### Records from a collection
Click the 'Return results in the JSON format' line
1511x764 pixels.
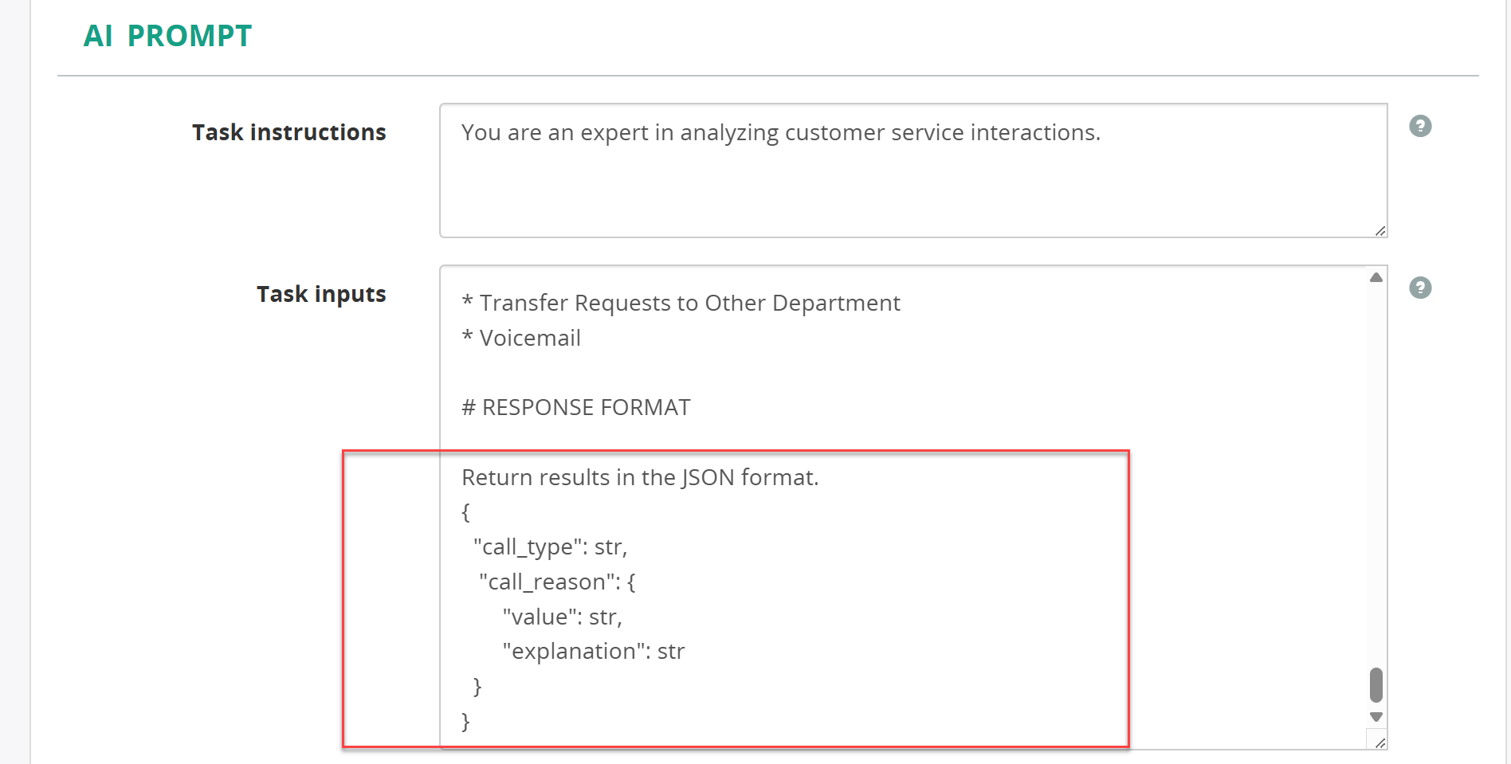[x=640, y=477]
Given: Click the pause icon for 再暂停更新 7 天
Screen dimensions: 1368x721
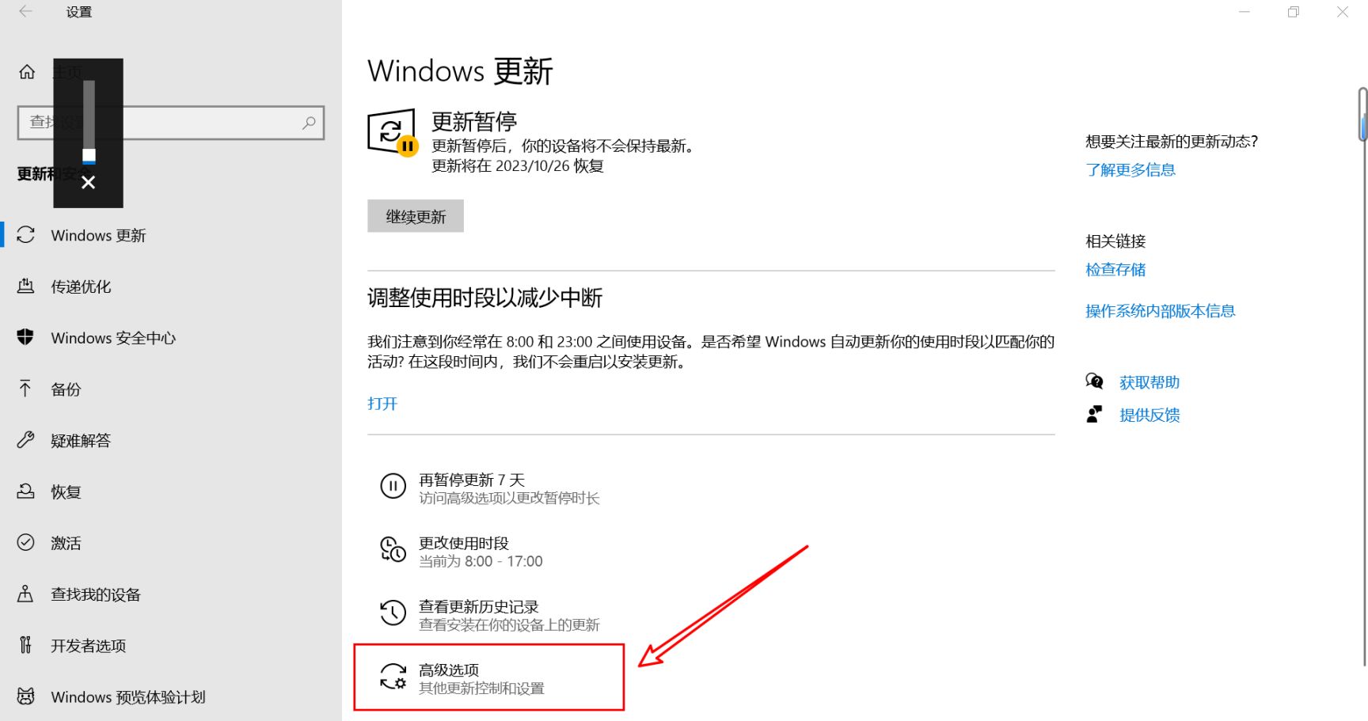Looking at the screenshot, I should click(x=393, y=486).
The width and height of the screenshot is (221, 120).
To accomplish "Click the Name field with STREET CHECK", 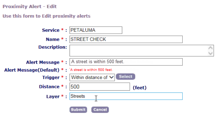I will click(126, 39).
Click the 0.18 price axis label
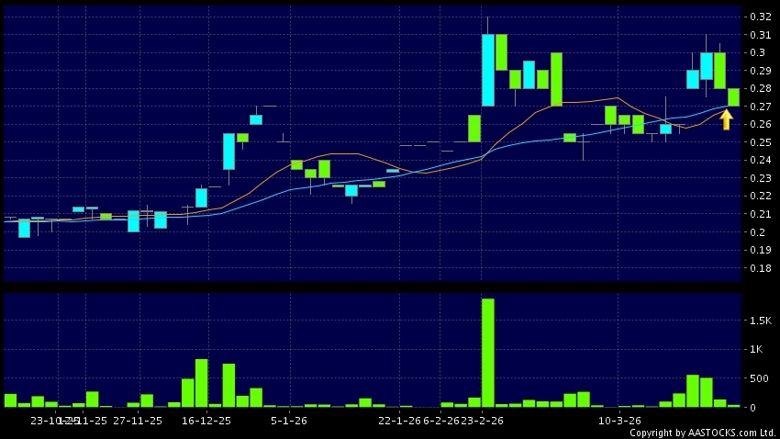Screen dimensions: 780x439 [759, 268]
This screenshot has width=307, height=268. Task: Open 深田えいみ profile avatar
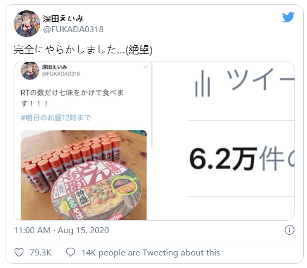[x=27, y=23]
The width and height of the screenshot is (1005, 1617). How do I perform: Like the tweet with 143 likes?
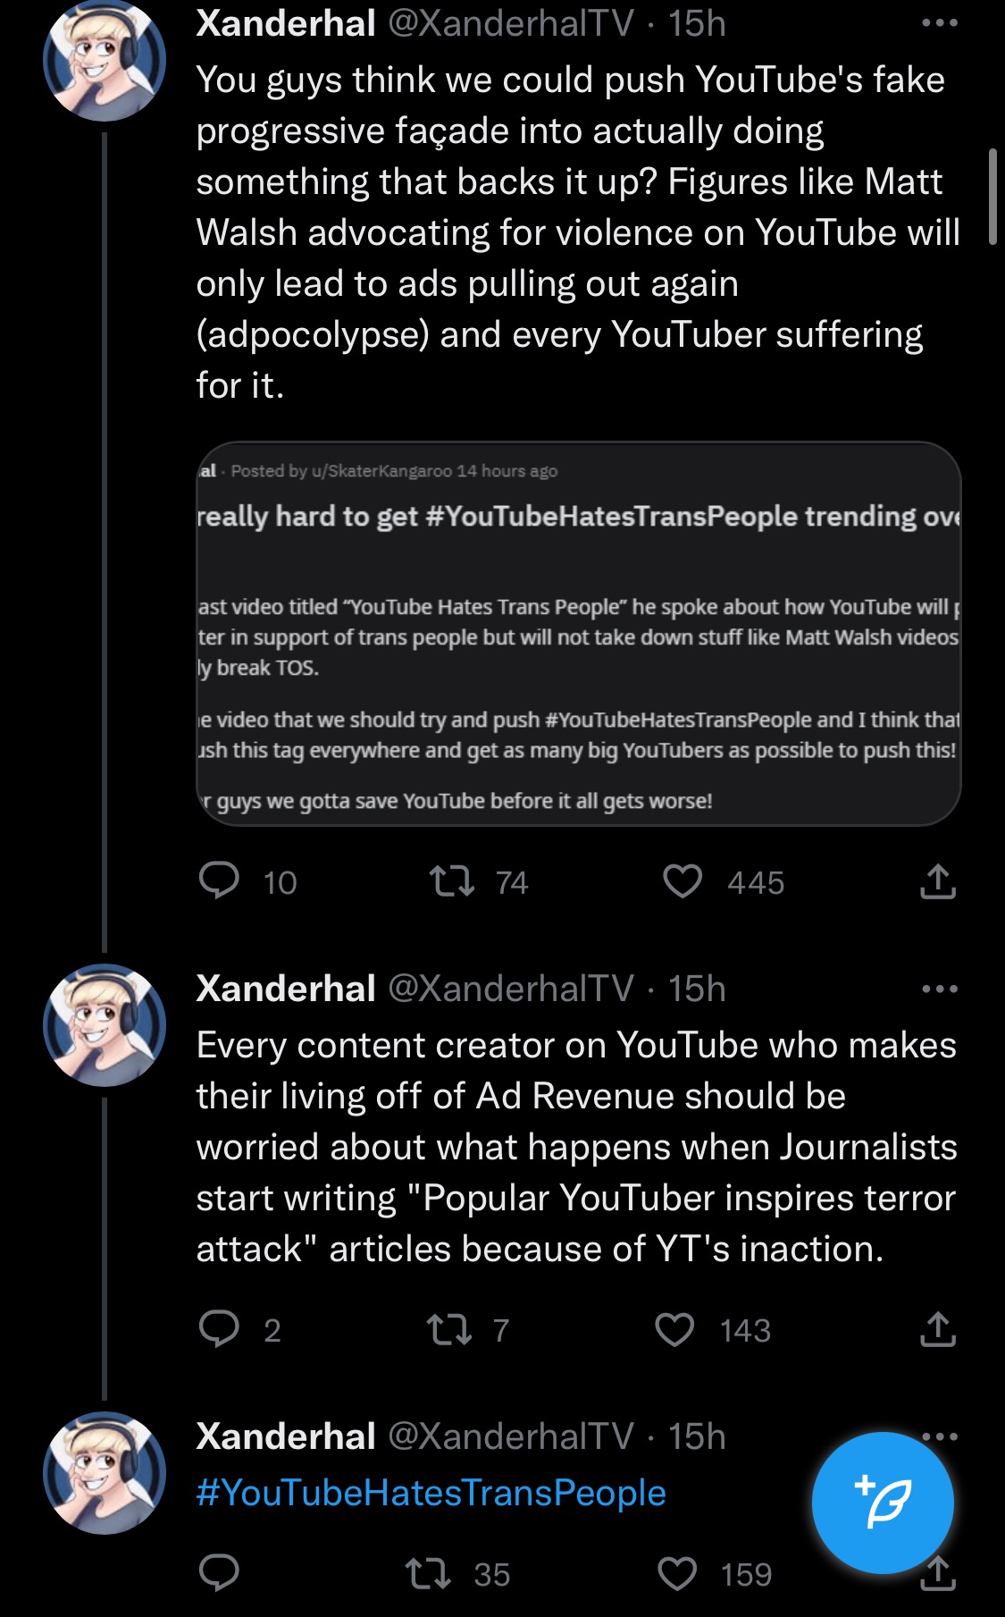pyautogui.click(x=674, y=1329)
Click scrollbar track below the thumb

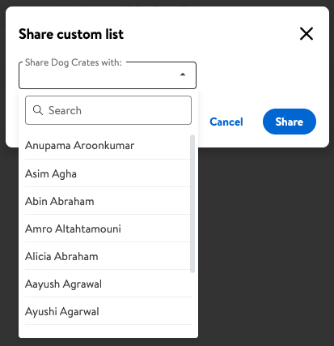tap(192, 302)
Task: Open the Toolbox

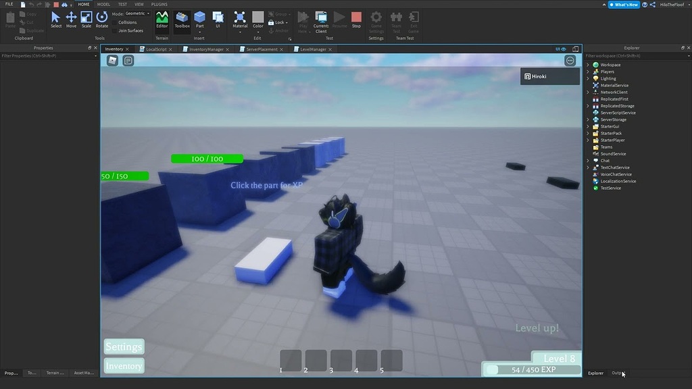Action: point(181,18)
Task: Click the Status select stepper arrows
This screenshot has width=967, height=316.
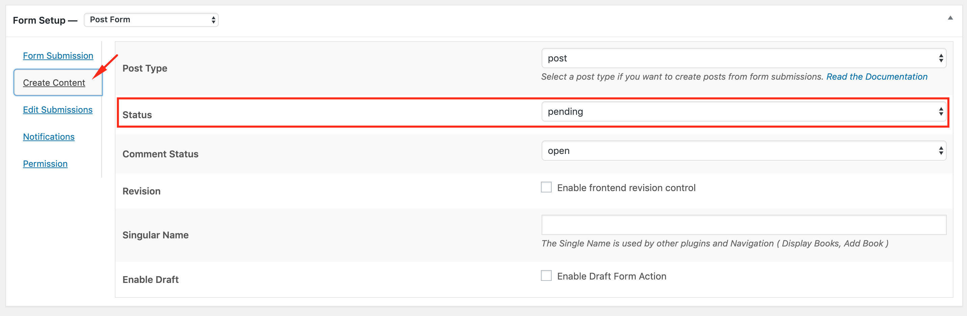Action: pos(941,111)
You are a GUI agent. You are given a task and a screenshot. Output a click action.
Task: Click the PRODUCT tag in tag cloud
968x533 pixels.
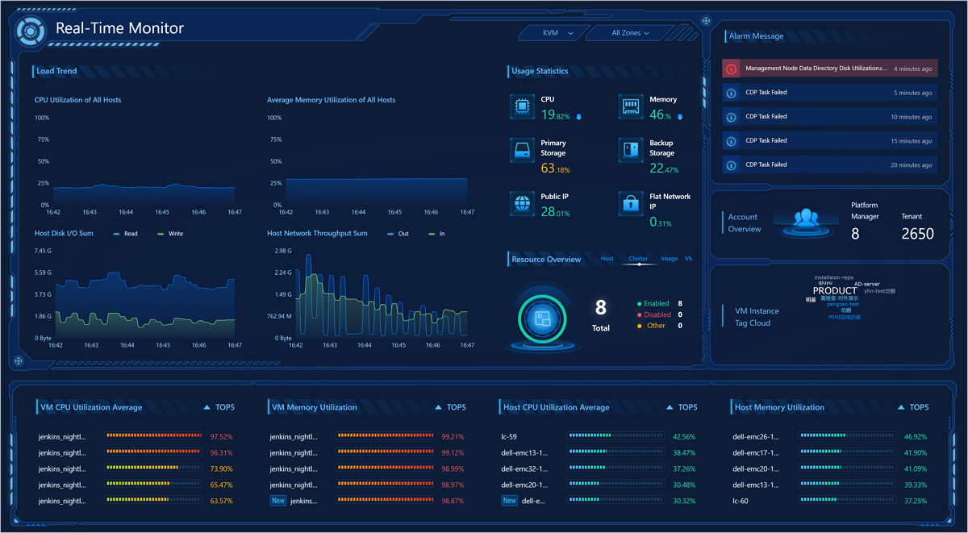(834, 290)
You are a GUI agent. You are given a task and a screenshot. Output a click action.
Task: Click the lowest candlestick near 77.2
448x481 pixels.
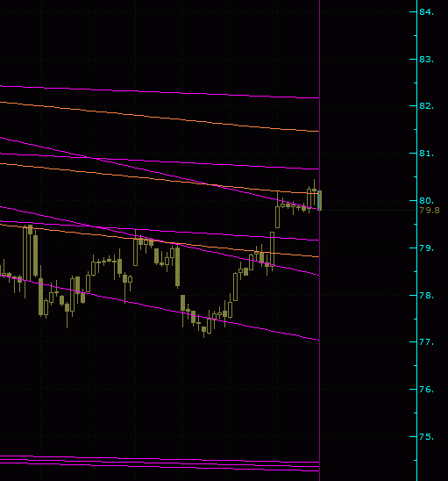click(203, 330)
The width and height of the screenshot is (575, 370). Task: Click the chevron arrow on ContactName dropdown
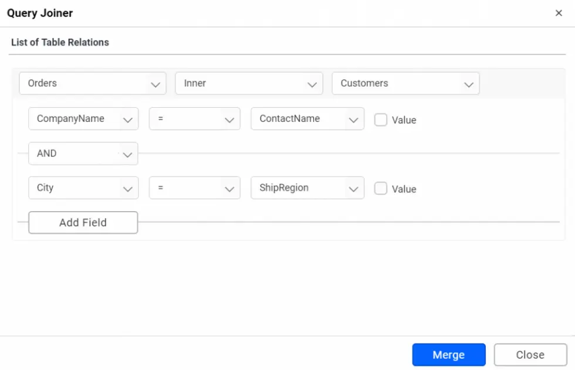pyautogui.click(x=353, y=120)
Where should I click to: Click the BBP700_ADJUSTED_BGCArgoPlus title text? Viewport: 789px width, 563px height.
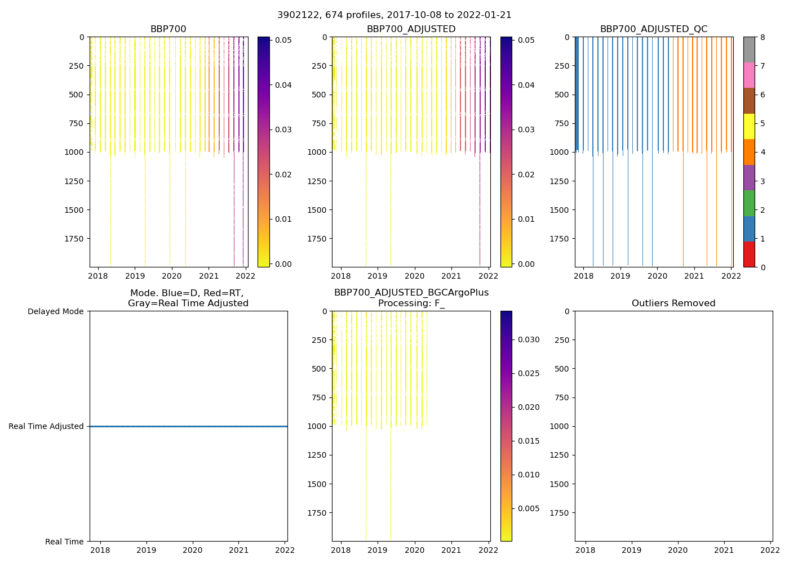411,293
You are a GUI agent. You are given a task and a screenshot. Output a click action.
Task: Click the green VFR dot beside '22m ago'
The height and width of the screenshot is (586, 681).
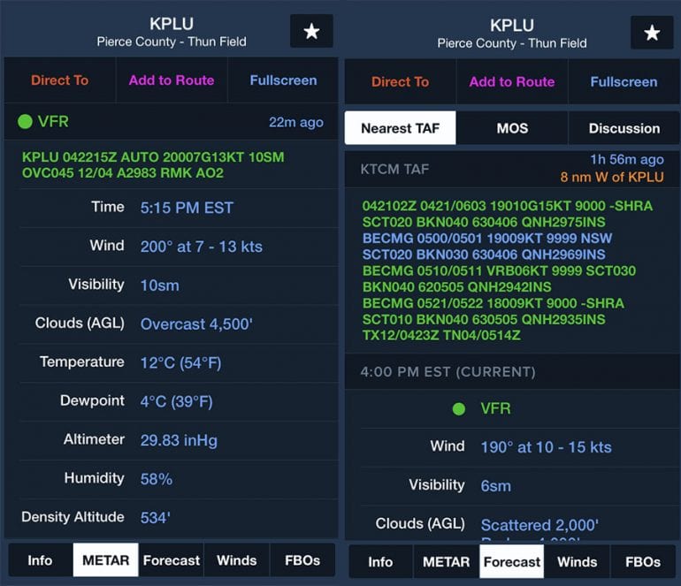click(x=25, y=122)
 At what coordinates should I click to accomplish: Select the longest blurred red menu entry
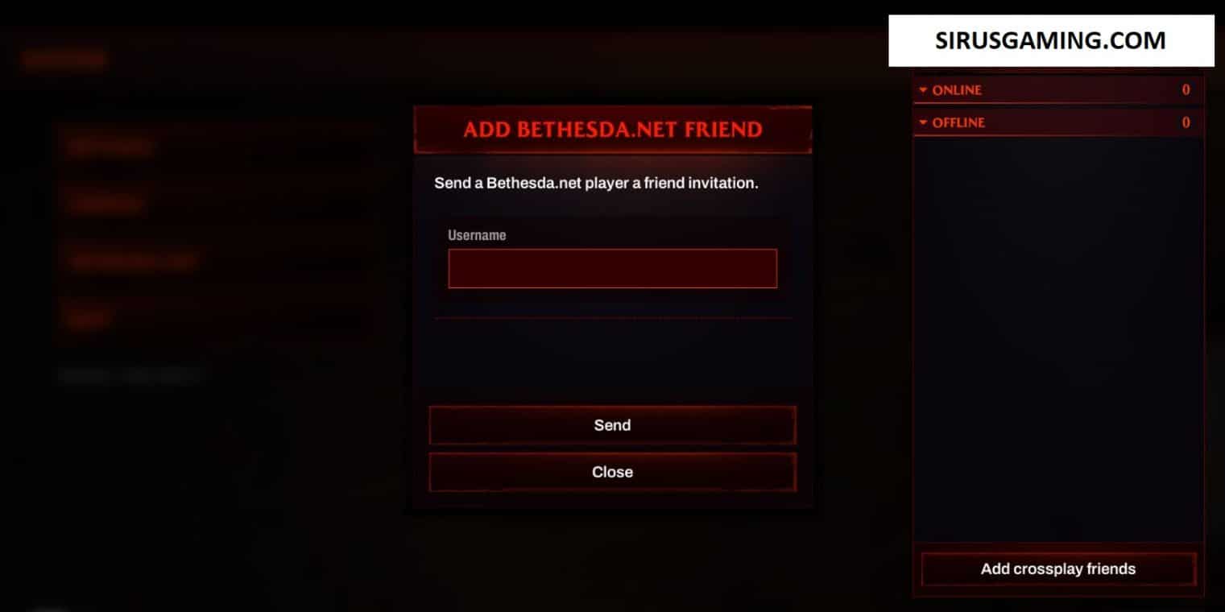click(x=133, y=262)
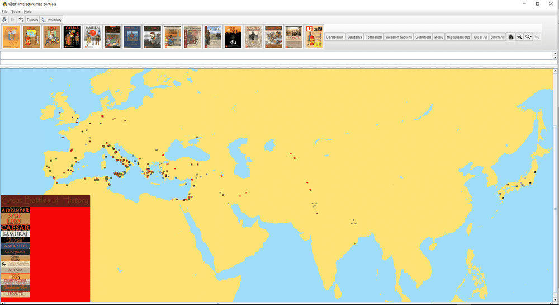Expand the Weapon System menu

pos(398,37)
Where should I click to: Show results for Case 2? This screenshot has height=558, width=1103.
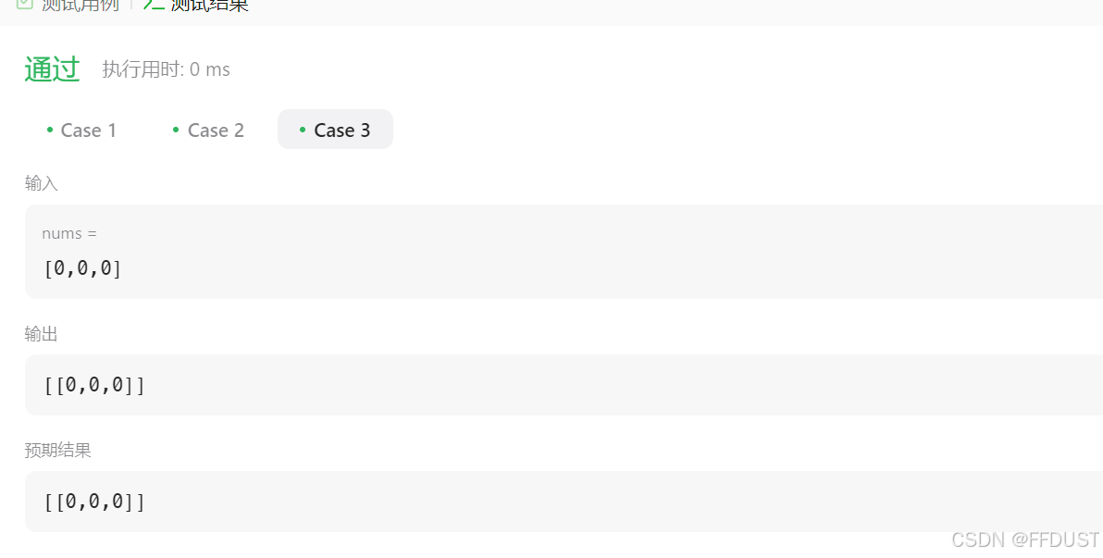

### What to work on
Copy only what runs above from the line containing "Click scrollbar track below the thumb" through the line containing "Task: Click the lowest candlestick near 77.2", exactly. Leave out the pictures.

### Answer to this exercise
Click scrollbar track below the thumb

tap(192, 302)
Task: Open the Toolbox

Action: point(181,18)
Task: Click the Status select stepper arrows
This screenshot has width=967, height=316.
Action: pos(941,111)
You are a GUI agent. You are given a task and a screenshot. Output a click action.
Task: Click the PRODUCT tag in tag cloud
968x533 pixels.
(834, 290)
You are a GUI agent. You are given a task and a screenshot. Output a click action.
Task: Click the lowest candlestick near 77.2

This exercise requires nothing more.